Tag Archives: couchdb

CouchDB for call analysis data – a case study

At Nu Echo, we’ve been developing and refining our own VoiceXML application framework for years now. As part of our nth rewrite (and I’ll talk more about that rewrite and why we did it in another post), we decided to experiment with CouchDB. (For those new to CouchDB, it’s a schema-less document-oriented database. A so-called NoSQL database.)

The first area where we saw a fit for CouchDB was the storage of call analysis data. This data consists of various attributes associated with a call, information about each interaction (like recognition results) and each transaction (groups of interactions). It can also be augmented with the recordings saved by the ASR engine. Call analysis data is used by our call viewer tool to listen to calls, search for calls exhibiting some specific caller behaviors, produce reports, etc.

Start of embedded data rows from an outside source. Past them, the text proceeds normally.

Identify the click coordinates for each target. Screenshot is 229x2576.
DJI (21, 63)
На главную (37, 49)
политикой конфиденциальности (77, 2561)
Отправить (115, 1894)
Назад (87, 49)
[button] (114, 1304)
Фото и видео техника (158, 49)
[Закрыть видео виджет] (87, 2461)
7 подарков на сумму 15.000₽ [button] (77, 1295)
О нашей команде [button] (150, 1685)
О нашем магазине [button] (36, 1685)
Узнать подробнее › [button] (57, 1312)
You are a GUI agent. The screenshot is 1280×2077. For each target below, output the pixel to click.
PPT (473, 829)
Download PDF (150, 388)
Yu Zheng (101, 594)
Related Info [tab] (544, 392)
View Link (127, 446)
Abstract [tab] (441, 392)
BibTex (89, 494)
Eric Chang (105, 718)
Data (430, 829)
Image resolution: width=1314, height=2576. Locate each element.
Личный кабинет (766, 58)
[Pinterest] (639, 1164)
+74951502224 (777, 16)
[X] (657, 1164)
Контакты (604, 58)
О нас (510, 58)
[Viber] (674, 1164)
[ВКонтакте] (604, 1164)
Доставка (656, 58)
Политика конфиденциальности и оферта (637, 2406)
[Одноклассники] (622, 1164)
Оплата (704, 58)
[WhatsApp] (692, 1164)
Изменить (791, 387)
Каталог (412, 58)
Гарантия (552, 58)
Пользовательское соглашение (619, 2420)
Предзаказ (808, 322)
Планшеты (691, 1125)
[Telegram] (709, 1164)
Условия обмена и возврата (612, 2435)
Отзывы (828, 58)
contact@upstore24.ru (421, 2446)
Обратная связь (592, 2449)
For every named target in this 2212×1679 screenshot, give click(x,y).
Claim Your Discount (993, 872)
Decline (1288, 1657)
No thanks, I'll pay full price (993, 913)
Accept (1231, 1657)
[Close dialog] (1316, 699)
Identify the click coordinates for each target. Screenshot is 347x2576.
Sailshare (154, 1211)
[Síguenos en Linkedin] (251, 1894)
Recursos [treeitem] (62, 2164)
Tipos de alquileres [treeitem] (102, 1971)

In the previous incarnation of our framework, call analysis data was stored on disk in a plain text file, and optionally in a SQL database. Due to the richness of our model, the SQL schema consisted of about 15 tables. And the representation of the same data in the text file was quite complex (tab-separated values, with some fields encoded in JSON format). At the end of each call, data collected during the call was stored on disk and optionally stored in the SQL database. We also had a script that could read all the files on disk and push the data in the SQL database at a later time.

Adding support for CouchDB

The very first step toward our support of CouchDB consisted in rewriting the serialization code to produce JSON-encoded call analysis data instead of our complicated text format.  Now, data for  a call is written as a single JSON object, one per line, prefixed by the call Id. This greatly simplified the code to read data back into memory.

The next step was to write a script to push the data to CouchDB. The script simply reads the call data, one call per line, and PUTs them to CouchDB in batches of 100 calls using the bulk API in order to increase performance.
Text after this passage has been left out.